しかし内容を調べてみたら、発注者の事情で工事の中断が多く、工期が延長されたため、1年を超える長期間にわたって入金がなかった金額であるときは、「投資その他の資産」の長期補償金等1年を超える債権に該当するので、「その他」に計上します。
さらに、その金額が投資その他の資産の金額の10分の1より大きい場合は「長期滞留債権」等の科目名で投資その他の資産の中に別立で計上する必要があります。
(2)「仕掛品」として計上されている金額があるとき
建設工事の「未成工事支出金」であると推測されます。
しかし内容を調べてみたら、発注者の事情で工事の中断が多く、工期が延長されたために1年を超える長期間にわたって未請求となっている金額であったときは、「投資その他の資産」の「その他」に該当します。

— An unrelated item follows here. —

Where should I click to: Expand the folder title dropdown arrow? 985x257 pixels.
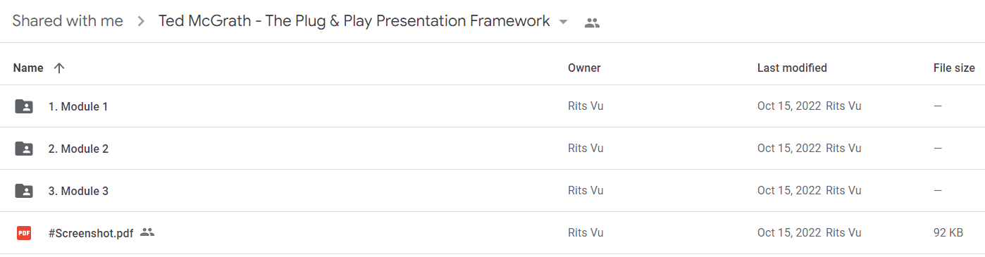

さらに、その金額が投資その他の資産の金額の10分の1より大きい場合は「長期滞留債権」等の科目名で投資その他の資産の中に別立で計上する必要があります。
(3)「仮払金」として計上されている金額があるとき
建設工事の「仮払金」であると推測されます。
しかし内容を調べてみたら、決算期末における未収の法人税等の還付額であった場合は、流動資産に「未収還付法人税等」の科目名にて別立で計上します。
また、内容を調べてみたら、外注業者に前払いした金額であったときは、流動資産の「未成工事支出金に計上します。」
(4)「未払金」として計上されている金額があるとき
建設工事の「未払金」であると推測されます。
しかし内容を調べてみたら、決算期末以後に支払う予定の法人税、住民税や事業税であった場合は、流動資産の「未払法人税等」に計上します。
(5)「長期借入金」として計上されている金額があるとき
建設工事についての「長期借入金」であると推測されます。
しかし内容を調べてみたら、リース資産についての未払いの金額であったときは、決算期後1年以内に返済されることになっている場合は流動資産の「リース資産」に計上し、決算期後1年以内に返済されない場合は固定負債の「リース債務」に計上します。
損益計算書(建設業が主たる業務である会社の税務申告書)
(6)「租税公課」として計上されている金額があるとき
販売費及び一般管理費の「租税公課」であると推測されます。
しかし内容を調べてみたら、法人税、住民税や事業税が含まれているときは、その金額についてのみ「法人税、住民税及び事業税」に計上し、固定資産税等の租税公課に該当する金額は「租税公課」に残します。
(7)「雑収入」として計上されている金額があるとき
営業外収益の「雑収入」であると推測されます。
しかし内容を調べてみたら、重要な臨時の保険金収入が含まれていたときは、その金額についてのみ特別利益のその他に計上するか、「保険金収入」として営業外収益に別立にし、その他の営業外収益科目に属さない収益のみ「雑収入」に残します。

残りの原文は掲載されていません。